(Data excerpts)
◆ ◆ ◆

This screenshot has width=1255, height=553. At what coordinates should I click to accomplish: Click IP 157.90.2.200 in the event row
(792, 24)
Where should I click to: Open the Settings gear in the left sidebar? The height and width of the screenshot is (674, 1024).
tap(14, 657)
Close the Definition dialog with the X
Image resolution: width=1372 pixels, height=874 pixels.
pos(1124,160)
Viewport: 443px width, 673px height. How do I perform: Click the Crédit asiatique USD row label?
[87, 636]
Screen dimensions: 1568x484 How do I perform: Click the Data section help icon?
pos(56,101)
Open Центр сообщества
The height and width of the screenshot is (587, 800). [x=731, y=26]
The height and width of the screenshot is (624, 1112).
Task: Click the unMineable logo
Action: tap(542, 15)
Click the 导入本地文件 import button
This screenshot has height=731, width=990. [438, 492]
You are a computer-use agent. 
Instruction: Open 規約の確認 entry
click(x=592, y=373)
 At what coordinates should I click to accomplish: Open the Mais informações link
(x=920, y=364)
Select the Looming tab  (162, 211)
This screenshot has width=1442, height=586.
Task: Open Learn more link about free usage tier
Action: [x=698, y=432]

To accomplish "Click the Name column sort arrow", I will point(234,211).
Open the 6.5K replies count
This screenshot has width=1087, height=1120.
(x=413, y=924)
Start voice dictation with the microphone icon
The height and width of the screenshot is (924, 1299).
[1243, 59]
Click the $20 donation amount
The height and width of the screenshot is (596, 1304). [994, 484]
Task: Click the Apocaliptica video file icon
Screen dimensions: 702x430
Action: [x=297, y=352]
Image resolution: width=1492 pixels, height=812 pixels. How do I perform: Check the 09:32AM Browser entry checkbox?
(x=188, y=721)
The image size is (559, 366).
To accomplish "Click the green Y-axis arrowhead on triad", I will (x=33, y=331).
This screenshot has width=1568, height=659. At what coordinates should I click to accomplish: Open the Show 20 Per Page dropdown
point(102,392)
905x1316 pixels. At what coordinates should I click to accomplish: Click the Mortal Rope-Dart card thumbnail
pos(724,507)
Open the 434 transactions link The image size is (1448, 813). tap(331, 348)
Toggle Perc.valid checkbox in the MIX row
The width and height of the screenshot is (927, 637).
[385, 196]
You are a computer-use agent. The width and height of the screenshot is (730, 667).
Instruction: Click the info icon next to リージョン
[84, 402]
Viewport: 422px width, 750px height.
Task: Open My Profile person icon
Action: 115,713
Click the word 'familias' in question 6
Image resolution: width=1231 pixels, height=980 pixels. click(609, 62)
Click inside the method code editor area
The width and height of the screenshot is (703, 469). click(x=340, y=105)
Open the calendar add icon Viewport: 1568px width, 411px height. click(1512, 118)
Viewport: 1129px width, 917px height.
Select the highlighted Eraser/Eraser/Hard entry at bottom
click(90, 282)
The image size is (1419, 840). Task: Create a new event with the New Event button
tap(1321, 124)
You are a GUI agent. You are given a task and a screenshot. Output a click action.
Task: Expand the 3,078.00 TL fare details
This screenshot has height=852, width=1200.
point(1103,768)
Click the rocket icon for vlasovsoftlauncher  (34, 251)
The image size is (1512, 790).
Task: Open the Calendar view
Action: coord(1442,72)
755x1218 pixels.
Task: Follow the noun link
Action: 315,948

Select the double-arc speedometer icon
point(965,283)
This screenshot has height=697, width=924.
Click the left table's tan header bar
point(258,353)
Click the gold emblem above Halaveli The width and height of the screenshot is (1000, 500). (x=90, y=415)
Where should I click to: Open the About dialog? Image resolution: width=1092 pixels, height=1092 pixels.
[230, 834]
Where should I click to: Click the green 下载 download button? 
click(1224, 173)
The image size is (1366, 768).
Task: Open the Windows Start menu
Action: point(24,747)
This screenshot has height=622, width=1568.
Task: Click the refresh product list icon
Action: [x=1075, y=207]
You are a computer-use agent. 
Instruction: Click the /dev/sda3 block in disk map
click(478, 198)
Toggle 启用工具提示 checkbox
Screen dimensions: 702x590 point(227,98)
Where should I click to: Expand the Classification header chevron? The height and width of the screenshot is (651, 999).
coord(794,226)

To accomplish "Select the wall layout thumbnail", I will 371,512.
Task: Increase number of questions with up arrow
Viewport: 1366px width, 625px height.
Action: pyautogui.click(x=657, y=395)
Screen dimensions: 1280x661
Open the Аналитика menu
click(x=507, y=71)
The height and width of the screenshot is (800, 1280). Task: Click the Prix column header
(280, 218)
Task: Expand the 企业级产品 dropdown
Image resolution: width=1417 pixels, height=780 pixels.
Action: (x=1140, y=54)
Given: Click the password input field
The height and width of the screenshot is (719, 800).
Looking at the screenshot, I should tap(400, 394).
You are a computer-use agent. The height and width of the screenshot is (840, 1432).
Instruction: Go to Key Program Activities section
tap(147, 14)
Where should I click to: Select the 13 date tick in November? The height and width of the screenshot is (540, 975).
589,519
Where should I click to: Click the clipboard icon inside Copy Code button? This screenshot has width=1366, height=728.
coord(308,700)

◆ ◆ ◆

What you need to do: From the first line to the last, return the data above exactly.

Completed task:
This screenshot has width=1255, height=553. At what coordinates should I click to accomplish: Click IP 157.90.2.200 in the event row
(792, 24)
Where should I click to: Open the Settings gear in the left sidebar? The height and width of the screenshot is (674, 1024).
tap(14, 657)
Close the Definition dialog with the X
Image resolution: width=1372 pixels, height=874 pixels.
pos(1124,160)
Viewport: 443px width, 673px height. How do I perform: Click the Crédit asiatique USD row label?
[87, 636]
Screen dimensions: 1568x484 How do I perform: Click the Data section help icon?
pos(56,101)
Open Центр сообщества
The height and width of the screenshot is (587, 800). [x=731, y=26]
The height and width of the screenshot is (624, 1112).
Task: Click the unMineable logo
Action: tap(542, 15)
Click the 导入本地文件 import button
This screenshot has height=731, width=990. [438, 492]
You are a computer-use agent. 
Instruction: Open 規約の確認 entry
click(x=592, y=373)
 At what coordinates should I click to accomplish: Open the Mais informações link
(x=920, y=364)
Select the Looming tab  (162, 211)
This screenshot has width=1442, height=586.
Task: Open Learn more link about free usage tier
Action: [x=698, y=432]

To accomplish "Click the Name column sort arrow", I will point(234,211).
Open the 6.5K replies count
This screenshot has width=1087, height=1120.
(x=413, y=924)
Start voice dictation with the microphone icon
The height and width of the screenshot is (924, 1299).
[1243, 59]
Click the $20 donation amount
The height and width of the screenshot is (596, 1304). [994, 484]
Task: Click the Apocaliptica video file icon
Screen dimensions: 702x430
Action: [x=297, y=352]
Image resolution: width=1492 pixels, height=812 pixels. How do I perform: Check the 09:32AM Browser entry checkbox?
(x=188, y=721)
The image size is (559, 366).
To accomplish "Click the green Y-axis arrowhead on triad", I will (x=33, y=331).
This screenshot has width=1568, height=659. At what coordinates should I click to accomplish: Open the Show 20 Per Page dropdown
point(102,392)
905x1316 pixels. At what coordinates should I click to accomplish: Click the Mortal Rope-Dart card thumbnail
pos(724,507)
Open the 434 transactions link The image size is (1448, 813). tap(331, 348)
Toggle Perc.valid checkbox in the MIX row
The width and height of the screenshot is (927, 637).
[385, 196]
You are a computer-use agent. The width and height of the screenshot is (730, 667).
Instruction: Click the info icon next to リージョン
[84, 402]
Viewport: 422px width, 750px height.
Task: Open My Profile person icon
Action: 115,713
Click the word 'familias' in question 6
Image resolution: width=1231 pixels, height=980 pixels. click(609, 62)
Click inside the method code editor area
The width and height of the screenshot is (703, 469). click(x=340, y=105)
Open the calendar add icon Viewport: 1568px width, 411px height. click(1512, 118)
Viewport: 1129px width, 917px height.
Select the highlighted Eraser/Eraser/Hard entry at bottom
click(90, 282)
The image size is (1419, 840). Task: Create a new event with the New Event button
tap(1321, 124)
You are a GUI agent. You are given a task and a screenshot. Output a click action.
Task: Expand the 3,078.00 TL fare details
This screenshot has height=852, width=1200.
point(1103,768)
Click the rocket icon for vlasovsoftlauncher  (34, 251)
The image size is (1512, 790).
Task: Open the Calendar view
Action: coord(1442,72)
755x1218 pixels.
Task: Follow the noun link
Action: 315,948

Select the double-arc speedometer icon
point(965,283)
This screenshot has height=697, width=924.
Click the left table's tan header bar
point(258,353)
Click the gold emblem above Halaveli The width and height of the screenshot is (1000, 500). (x=90, y=415)
Where should I click to: Open the About dialog? Image resolution: width=1092 pixels, height=1092 pixels.
[230, 834]
Where should I click to: Click the green 下载 download button? 
click(1224, 173)
The image size is (1366, 768).
Task: Open the Windows Start menu
Action: point(24,747)
This screenshot has height=622, width=1568.
Task: Click the refresh product list icon
Action: [x=1075, y=207]
You are a computer-use agent. 
Instruction: Click the /dev/sda3 block in disk map
click(478, 198)
Toggle 启用工具提示 checkbox
Screen dimensions: 702x590 point(227,98)
Where should I click to: Expand the Classification header chevron? The height and width of the screenshot is (651, 999).
coord(794,226)

To accomplish "Select the wall layout thumbnail", I will 371,512.
Task: Increase number of questions with up arrow
Viewport: 1366px width, 625px height.
Action: pyautogui.click(x=657, y=395)
Screen dimensions: 1280x661
Open the Аналитика menu
click(x=507, y=71)
The height and width of the screenshot is (800, 1280). Task: Click the Prix column header
(280, 218)
Task: Expand the 企业级产品 dropdown
Image resolution: width=1417 pixels, height=780 pixels.
Action: (x=1140, y=54)
Given: Click the password input field
The height and width of the screenshot is (719, 800).
Looking at the screenshot, I should tap(400, 394).
You are a computer-use agent. The height and width of the screenshot is (840, 1432).
Instruction: Go to Key Program Activities section
tap(147, 14)
Where should I click to: Select the 13 date tick in November? The height and width of the screenshot is (540, 975).
589,519
Where should I click to: Click the clipboard icon inside Copy Code button? This screenshot has width=1366, height=728.
coord(308,700)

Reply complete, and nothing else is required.